Sean Kavanagh (BA Sociology and Philosophy, Miami, 2009) [U.S. Department of Defense, working on international arms control treaties and non-proliferation agreements that combat the threat of weapons of mass destruction]: I first became interested in sociology when I was taking introductory sociology courses here at Miami. I found that sociology was a discipline that was taking a unique perspective looking at the social world, our accepted narratives around a number of different social issues, and looking at things that most people on a day-to-day basis take for granted. So I think just being an intellectually curious person was what attracted me to being a sociology major.

Being able to engage professors and have discussions with them about what career options are available to students was for me one of the best experiences. So talking through with professors in the sociology department, Dr. [C. Lee] Harrington and Dr. [Marty] Jendrek, talking with them and having them ask me to just think about the characteristics of a career that I would want. So I think the relationship certainly that you develop with your friends, your faculty, and all the professors here at Miami is certainly the most rewarding for me when I look back at my time at Miami.

The thematic sequence here at Miami is something that exposed you and something that college students might not always be excited about at the outset. But I think it's crucial to get involved in classes and subjects that are not necessarily in your lane, to sort of broaden your career perspectives, and broaden what's out there in terms of the job market after Miami.

The skills that you're developing as a sociology major, reading and writing skills, being able to speak and communicate concisely, and to be able to understand group behavior and accepted narratives — I think that is applicable to a number of different career fields. I think it's very applicable to folks who might interested in marketing. I also think that it is very applicable for folks who might be interested in working in the government, and for folks who might be interested in doing research, research methods, looking at group behavior, looking at deviations and seeing how society is very valuable, a very valuable skill set that can be applied to a number of different research topics. The perspective that sociology offers on social issues, issues of national security, is a very unique perspective, questioning things that most people take for granted, how our accepted narratives in society contribute to how a country might achieve its security objectives.

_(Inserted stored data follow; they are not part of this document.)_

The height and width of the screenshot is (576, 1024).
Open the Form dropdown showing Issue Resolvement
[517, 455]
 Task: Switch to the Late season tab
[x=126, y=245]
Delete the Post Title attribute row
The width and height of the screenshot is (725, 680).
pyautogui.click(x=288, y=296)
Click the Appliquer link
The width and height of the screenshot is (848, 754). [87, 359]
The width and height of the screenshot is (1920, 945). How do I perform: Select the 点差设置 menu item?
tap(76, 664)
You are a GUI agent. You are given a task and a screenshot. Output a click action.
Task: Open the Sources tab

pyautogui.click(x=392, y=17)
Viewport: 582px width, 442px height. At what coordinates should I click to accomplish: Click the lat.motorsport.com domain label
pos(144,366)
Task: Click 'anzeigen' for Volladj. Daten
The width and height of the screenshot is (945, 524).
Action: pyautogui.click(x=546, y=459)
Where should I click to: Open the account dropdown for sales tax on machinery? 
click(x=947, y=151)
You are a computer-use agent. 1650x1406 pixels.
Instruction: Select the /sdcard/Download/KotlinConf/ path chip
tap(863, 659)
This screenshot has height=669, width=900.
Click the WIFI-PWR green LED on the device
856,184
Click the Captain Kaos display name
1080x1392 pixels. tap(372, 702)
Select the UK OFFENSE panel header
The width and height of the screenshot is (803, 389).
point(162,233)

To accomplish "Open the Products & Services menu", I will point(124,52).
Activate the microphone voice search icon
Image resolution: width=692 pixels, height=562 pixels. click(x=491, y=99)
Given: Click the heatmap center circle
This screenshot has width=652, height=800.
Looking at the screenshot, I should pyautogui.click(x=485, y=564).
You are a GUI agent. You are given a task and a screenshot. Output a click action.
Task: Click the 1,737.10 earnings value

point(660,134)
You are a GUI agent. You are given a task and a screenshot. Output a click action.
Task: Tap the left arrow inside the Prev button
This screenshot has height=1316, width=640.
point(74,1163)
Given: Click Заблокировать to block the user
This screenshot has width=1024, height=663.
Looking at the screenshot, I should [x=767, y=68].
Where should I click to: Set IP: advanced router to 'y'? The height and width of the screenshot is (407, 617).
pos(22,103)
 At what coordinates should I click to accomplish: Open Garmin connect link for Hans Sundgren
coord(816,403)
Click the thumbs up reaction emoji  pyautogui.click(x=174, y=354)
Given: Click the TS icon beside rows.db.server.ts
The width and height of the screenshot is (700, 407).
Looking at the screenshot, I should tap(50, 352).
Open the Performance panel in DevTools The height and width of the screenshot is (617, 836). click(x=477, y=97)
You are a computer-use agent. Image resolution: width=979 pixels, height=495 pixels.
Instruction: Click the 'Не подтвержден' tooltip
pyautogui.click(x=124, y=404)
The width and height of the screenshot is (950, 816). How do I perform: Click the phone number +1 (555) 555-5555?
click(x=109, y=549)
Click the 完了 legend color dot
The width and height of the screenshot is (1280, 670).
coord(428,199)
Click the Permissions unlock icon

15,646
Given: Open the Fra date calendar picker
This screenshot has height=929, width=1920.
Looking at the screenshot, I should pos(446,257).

Take advantage of all the resources that Miami has to offer. Make sure you go in and talk to the people in Career Services, make sure you talk to your professors, make sure you talk to your peers about potential career options moving forward after Miami. The other thing I would say is that it's important to do is to cast a wide net. If you're looking at internships, if you're applying to different positions, one of the things that you need coming out of Miami is that first foot in the door, that first professional experience. That can come in lots of different shapes, ways, and forms. Have a broad outlook, don't be so narrowly focused on one thing that you're ruling out other opportunities.